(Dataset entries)
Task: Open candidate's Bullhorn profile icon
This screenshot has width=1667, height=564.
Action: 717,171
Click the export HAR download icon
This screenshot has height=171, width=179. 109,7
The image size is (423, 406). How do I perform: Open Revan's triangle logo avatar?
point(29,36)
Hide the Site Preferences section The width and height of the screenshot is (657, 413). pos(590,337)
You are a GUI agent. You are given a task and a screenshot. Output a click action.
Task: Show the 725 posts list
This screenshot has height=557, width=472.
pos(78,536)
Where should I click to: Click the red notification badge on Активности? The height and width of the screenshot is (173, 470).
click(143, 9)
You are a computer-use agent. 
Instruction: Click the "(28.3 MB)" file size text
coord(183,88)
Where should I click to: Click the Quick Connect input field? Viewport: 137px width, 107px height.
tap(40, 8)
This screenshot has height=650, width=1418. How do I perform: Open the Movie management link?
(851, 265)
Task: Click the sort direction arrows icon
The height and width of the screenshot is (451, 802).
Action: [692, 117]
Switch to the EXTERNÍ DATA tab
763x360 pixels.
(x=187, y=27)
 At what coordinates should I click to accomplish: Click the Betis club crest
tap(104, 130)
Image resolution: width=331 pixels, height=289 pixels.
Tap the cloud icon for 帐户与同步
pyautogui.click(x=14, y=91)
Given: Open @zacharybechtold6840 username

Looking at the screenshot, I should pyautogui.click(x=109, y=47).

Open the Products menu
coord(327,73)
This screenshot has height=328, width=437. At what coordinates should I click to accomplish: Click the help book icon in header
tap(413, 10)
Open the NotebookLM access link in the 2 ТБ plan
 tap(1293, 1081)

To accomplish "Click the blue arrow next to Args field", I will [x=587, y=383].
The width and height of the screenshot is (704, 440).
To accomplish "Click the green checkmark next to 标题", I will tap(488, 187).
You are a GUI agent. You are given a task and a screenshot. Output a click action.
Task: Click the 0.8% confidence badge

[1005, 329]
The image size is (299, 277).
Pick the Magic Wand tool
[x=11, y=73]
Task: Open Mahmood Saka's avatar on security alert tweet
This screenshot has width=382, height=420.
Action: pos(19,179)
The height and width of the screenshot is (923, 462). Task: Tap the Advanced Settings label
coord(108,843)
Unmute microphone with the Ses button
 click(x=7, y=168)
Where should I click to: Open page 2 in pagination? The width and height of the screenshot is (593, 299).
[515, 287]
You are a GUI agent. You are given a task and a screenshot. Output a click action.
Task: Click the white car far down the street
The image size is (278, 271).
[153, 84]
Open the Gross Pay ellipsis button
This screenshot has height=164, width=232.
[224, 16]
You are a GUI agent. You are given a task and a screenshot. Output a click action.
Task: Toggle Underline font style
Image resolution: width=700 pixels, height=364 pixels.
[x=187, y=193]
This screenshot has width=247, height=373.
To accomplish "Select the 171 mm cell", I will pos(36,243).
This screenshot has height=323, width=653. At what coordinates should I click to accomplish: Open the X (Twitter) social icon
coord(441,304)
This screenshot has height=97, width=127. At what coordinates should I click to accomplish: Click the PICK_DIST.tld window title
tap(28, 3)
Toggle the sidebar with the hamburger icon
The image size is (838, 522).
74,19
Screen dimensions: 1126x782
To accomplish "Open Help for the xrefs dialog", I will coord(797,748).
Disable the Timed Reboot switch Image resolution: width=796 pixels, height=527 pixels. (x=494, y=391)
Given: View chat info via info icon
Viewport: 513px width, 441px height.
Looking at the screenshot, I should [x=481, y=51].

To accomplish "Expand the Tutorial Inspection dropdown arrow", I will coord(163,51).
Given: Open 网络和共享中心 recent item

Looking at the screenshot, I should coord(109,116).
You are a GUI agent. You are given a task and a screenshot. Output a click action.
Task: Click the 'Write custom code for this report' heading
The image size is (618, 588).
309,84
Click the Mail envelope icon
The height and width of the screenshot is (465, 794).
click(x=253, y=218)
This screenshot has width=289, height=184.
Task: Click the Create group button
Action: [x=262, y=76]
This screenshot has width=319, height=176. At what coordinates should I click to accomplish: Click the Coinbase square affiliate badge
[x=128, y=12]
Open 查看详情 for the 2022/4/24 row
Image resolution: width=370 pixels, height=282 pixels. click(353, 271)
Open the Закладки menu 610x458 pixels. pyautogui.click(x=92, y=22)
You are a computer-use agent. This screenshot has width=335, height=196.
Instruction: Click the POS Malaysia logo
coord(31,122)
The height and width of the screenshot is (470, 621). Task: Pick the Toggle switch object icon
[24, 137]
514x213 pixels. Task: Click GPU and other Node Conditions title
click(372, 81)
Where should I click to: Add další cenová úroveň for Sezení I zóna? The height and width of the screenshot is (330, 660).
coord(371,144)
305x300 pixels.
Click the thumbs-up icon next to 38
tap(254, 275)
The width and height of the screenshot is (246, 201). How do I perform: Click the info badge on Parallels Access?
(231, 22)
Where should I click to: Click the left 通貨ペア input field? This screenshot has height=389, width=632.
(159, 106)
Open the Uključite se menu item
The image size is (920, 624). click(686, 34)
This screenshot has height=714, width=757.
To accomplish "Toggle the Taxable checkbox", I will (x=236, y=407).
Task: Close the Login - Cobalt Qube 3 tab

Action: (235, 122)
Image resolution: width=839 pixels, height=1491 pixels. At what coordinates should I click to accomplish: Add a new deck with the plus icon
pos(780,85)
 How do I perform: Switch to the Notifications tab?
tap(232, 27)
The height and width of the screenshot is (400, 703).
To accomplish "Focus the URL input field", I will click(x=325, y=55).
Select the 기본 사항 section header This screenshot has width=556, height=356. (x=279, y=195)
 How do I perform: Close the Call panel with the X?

PROMPT — Retype the portion of the data above that starts on the line with "file size text" and finishes on the line with "The image size is (299, 277).", including both of those lines.

YOUR RESPONSE —
Instruction: Click the "(28.3 MB)" file size text
coord(183,88)
Where should I click to: Click the Quick Connect input field? Viewport: 137px width, 107px height.
tap(40, 8)
This screenshot has height=650, width=1418. How do I perform: Open the Movie management link?
(851, 265)
Task: Click the sort direction arrows icon
The height and width of the screenshot is (451, 802).
Action: [692, 117]
Switch to the EXTERNÍ DATA tab
763x360 pixels.
(x=187, y=27)
 At what coordinates should I click to accomplish: Click the Betis club crest
tap(104, 130)
Image resolution: width=331 pixels, height=289 pixels.
Tap the cloud icon for 帐户与同步
pyautogui.click(x=14, y=91)
Given: Open @zacharybechtold6840 username

Looking at the screenshot, I should pyautogui.click(x=109, y=47).

Open the Products menu
coord(327,73)
This screenshot has height=328, width=437. At what coordinates should I click to accomplish: Click the help book icon in header
tap(413, 10)
Open the NotebookLM access link in the 2 ТБ plan
 tap(1293, 1081)

To accomplish "Click the blue arrow next to Args field", I will [x=587, y=383].
The width and height of the screenshot is (704, 440).
To accomplish "Click the green checkmark next to 标题", I will tap(488, 187).
You are a GUI agent. You are given a task and a screenshot. Output a click action.
Task: Click the 0.8% confidence badge

[1005, 329]
The image size is (299, 277).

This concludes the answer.